I note that the majority's reliance upon this Court's decision in People v. White (supra), is misplaced. In that case, the defendant was frisked because he matched the description of a perpetrator of an armed robbery. The defendant's bag made a metallic sound when it struck the ground, and one of the responding officers picked it up, and discovered an object which felt like a gun. Under these circumstances, this Court concluded that the officer properly opened the bag to verify his reasonable belief that it contained a gun, noting that "[t]he police action in the instant case fully met the reasonableness standard as it was justified at its inception and reasonable in scope" (People v. White, supra, at 742). The White case is however, factually distinguishable, since the officers stopped the defendant and his companions because they matched the description of the armed robbers which the police had obtained from the complainants. The arresting officer in White thus had a reasonable basis to believe that the defendant had just committed an armed robbery, and that the metallic sound made when the defendant's bag hit the ground was a gun. Here, however, Officer Hannon lacked reasonable suspicion to believe that the defendant was armed.

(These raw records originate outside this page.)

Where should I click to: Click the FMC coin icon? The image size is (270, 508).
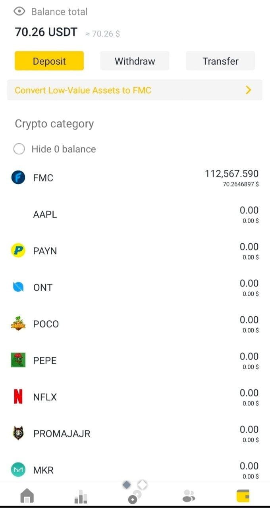pyautogui.click(x=18, y=178)
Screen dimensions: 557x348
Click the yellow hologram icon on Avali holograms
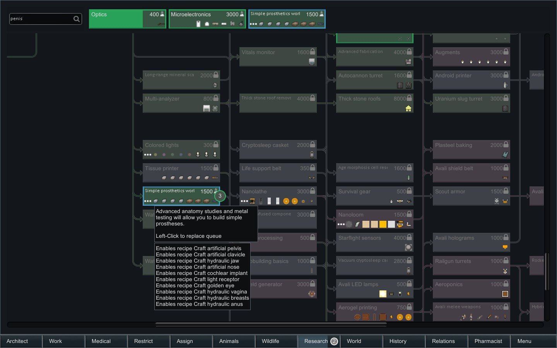point(505,247)
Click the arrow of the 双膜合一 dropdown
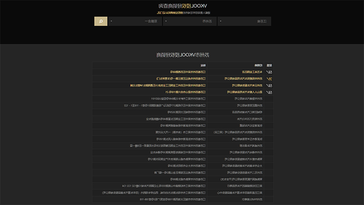This screenshot has width=364, height=205. [111, 21]
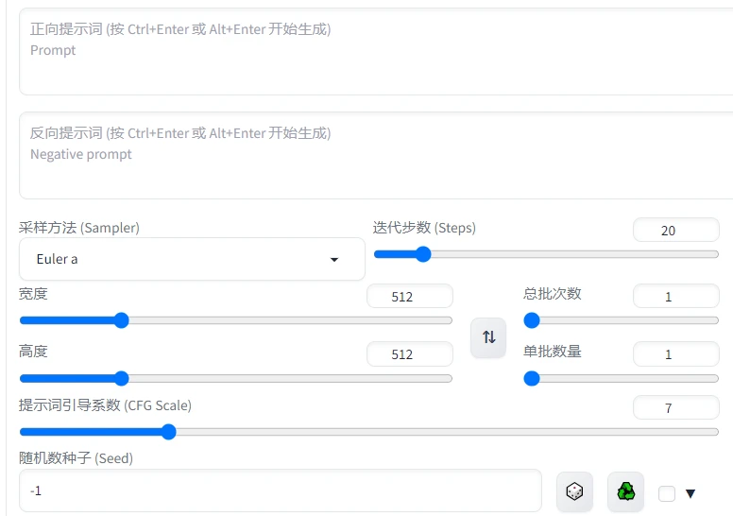Click the positive Prompt text area
Image resolution: width=733 pixels, height=516 pixels.
point(376,52)
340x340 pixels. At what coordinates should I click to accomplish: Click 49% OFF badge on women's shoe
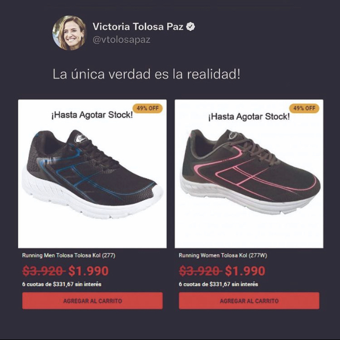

Similarly, while People v. Rivera (supra), also cited by the majority, contains a reference to the sound of dropping metal alerting police officers to the possibility of a weapon, in that case the suspicious sound simply prompted the officers to ask the suspects to hold out their hands. Thus, Rivera does not support the majority's conclusion that Officer Hannon was justified in conducting a pat-down search of a suspect's jacket without inquiry.
Consequently, I vote to suppress the gun, which was seized in violation of the defendant's constitutional rights, and to dismiss the indictment.